Question

11. Assuming that the gases are ideal, calculate the amount of work done (joules) in each of the following reactions at 25 degrees Celsius. a. 4 HCl(g) + Ox(9) + 2Cl(g) + 2 H2O(g) b. 2 NO(g) → Na(g) + O2(g)

Answer 1

For a: Work done for the given reaction is 2477.572 J.
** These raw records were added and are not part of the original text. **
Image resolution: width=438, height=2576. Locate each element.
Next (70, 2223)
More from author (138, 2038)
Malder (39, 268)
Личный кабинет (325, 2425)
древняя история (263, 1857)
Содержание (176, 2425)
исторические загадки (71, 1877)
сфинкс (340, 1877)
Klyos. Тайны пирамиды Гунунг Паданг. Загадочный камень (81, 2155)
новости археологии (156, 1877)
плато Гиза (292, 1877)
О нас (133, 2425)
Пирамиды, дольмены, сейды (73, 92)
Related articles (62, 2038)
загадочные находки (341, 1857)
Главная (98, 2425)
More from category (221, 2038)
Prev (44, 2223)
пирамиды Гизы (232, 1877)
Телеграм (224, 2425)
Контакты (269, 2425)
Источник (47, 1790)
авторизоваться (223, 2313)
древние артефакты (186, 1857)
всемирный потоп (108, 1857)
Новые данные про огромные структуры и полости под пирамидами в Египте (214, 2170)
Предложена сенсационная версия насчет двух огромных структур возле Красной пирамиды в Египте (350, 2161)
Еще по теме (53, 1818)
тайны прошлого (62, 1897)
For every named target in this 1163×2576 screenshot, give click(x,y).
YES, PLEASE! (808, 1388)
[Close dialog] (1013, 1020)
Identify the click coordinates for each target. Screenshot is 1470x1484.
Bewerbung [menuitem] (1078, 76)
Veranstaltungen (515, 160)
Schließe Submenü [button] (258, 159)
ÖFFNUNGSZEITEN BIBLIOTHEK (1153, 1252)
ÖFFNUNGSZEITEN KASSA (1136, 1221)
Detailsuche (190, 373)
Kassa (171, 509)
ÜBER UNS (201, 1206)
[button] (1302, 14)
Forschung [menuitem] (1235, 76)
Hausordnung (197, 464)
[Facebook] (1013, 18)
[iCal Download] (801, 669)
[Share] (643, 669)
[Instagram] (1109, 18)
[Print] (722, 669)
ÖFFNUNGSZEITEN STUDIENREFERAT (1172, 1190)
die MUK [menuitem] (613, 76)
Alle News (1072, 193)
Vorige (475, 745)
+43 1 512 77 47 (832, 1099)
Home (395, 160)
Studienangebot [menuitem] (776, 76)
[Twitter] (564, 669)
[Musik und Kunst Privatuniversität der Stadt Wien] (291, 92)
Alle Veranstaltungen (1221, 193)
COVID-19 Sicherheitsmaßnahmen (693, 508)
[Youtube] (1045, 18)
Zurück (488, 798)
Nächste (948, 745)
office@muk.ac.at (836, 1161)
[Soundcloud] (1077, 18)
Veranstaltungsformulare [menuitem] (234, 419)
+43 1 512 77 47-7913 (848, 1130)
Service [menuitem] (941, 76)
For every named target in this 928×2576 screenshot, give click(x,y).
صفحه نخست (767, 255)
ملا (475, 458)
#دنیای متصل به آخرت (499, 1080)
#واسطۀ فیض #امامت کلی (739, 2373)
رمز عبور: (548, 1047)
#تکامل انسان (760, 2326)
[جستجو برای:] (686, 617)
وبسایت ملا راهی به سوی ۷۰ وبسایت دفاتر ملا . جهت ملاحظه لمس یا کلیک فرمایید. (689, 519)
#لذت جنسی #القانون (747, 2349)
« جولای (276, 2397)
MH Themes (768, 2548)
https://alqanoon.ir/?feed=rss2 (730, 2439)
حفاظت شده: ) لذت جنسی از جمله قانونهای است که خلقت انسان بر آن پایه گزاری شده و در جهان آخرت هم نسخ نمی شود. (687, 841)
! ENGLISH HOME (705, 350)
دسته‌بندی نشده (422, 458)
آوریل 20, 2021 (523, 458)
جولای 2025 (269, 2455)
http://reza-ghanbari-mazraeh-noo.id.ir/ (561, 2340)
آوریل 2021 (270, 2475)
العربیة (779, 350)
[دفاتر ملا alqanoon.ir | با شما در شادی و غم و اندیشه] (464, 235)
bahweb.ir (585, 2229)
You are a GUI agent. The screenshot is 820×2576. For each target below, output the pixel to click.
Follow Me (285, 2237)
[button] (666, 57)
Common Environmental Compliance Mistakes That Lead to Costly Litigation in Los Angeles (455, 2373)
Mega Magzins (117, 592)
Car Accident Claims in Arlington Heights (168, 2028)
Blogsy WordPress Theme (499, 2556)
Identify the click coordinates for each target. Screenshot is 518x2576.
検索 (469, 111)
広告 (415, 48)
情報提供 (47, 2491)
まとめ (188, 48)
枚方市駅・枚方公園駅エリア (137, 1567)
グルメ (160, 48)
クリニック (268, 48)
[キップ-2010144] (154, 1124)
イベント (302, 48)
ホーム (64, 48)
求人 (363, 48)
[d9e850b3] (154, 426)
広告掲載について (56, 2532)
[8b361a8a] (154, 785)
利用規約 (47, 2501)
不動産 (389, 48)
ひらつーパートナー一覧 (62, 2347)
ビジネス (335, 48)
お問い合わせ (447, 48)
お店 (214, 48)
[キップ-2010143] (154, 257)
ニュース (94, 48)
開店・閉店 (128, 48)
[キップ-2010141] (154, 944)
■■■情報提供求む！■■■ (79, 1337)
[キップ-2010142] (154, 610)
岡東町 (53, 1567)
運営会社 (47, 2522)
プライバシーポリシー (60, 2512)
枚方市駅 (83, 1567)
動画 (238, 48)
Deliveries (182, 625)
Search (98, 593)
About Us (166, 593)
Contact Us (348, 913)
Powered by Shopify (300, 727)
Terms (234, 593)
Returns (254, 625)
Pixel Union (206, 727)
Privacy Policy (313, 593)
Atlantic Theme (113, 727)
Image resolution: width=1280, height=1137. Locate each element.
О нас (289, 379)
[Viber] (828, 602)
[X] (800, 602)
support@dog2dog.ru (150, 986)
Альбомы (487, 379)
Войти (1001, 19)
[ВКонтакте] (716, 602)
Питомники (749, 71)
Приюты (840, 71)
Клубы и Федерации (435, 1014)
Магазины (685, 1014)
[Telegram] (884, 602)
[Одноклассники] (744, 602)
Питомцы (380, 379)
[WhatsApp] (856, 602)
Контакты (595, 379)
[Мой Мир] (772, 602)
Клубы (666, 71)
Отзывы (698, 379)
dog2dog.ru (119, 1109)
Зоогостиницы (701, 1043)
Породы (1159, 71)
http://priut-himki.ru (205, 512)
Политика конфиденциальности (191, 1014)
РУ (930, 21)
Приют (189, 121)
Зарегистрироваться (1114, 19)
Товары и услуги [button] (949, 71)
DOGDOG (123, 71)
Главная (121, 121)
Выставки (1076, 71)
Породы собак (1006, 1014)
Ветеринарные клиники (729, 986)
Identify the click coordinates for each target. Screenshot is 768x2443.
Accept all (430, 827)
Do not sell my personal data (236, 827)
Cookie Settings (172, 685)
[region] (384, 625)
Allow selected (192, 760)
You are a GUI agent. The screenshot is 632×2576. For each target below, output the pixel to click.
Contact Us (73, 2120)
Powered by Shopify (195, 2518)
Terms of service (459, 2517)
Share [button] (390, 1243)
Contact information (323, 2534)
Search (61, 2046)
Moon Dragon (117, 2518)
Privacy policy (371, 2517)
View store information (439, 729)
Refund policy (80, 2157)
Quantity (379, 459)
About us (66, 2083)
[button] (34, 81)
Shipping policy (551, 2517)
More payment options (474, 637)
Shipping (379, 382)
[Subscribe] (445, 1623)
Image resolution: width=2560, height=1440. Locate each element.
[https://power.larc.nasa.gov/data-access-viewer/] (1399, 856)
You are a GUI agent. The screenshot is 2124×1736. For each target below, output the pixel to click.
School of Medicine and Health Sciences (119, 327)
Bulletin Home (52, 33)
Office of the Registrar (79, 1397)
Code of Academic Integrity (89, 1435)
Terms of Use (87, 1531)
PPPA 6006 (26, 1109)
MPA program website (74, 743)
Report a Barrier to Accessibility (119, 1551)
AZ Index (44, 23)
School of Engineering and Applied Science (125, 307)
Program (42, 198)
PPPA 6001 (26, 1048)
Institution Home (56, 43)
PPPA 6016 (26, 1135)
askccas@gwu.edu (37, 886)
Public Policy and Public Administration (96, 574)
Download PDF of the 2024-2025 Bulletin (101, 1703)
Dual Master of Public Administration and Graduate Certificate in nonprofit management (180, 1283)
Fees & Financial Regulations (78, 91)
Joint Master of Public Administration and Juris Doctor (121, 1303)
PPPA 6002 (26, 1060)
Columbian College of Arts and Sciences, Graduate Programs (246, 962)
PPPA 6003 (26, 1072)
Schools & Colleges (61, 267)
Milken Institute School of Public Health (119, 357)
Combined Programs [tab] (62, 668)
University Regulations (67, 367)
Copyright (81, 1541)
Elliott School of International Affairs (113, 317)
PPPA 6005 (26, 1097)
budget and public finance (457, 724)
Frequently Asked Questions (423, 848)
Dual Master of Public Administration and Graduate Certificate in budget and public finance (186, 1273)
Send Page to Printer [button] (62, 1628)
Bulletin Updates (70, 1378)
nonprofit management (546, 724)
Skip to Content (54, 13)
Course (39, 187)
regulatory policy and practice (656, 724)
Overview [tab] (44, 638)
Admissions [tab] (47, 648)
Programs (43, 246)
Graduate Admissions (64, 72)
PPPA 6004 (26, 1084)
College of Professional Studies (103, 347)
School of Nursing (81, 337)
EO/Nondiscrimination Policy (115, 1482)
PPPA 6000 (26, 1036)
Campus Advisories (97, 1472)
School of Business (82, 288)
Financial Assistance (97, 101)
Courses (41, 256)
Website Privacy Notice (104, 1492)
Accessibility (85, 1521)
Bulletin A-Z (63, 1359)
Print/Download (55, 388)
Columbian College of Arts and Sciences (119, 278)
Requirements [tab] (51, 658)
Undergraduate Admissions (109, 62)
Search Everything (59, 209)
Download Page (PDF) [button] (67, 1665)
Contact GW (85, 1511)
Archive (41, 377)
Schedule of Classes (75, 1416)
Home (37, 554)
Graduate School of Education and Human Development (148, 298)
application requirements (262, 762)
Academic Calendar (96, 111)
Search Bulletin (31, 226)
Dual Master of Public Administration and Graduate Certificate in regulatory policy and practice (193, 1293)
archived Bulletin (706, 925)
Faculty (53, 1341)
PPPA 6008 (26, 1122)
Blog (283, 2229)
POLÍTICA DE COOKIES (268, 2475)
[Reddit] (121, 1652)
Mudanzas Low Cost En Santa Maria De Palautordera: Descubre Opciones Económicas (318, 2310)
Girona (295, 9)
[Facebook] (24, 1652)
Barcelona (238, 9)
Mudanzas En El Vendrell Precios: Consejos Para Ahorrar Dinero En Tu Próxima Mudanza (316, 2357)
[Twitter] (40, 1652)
For b: Work done for the given reaction is 0 J

Step-by-step explanation:

To calculate the work done for the reaction, we use the equation:

`W=-P\Delta V`

Ideal gas equation follows:

`PV=nRT`

Relating both the above equations, we get:

`W=-\Delta n_gRT` ......(1)

where,

`\Delta n_g` = difference in number of moles of products and reactants =
`n_g_((products))-n_g_((reactants))`

R = Gas constant = 8.314 J/K.mol

T = temperature =
`25^oC=[273+25]K=298K`

• For a:

The chemical reaction follows:

`4HCl(g)+O_2(g)\rightarrow 2Cl_2(g)+2H_2O(g)`

`\Delta n_g=4-5=-1`

Putting values in equation 1, we get:

`W=-(-1mol)* (8.314J/K.mol)* 298K=2477.572J`

Hence, work done for the given reaction is 2477.572 J.

• For b:

The chemical reaction follows:

`2NO(g)\rightarrow N_2(g)+O_2(g)`

`\Delta n_g=2-2=0`

Putting values in equation 1, we get:

`W=-(0mol)* (8.314J/K.mol)* 298K=0J`

Hence, work done for the given reaction is 0 J.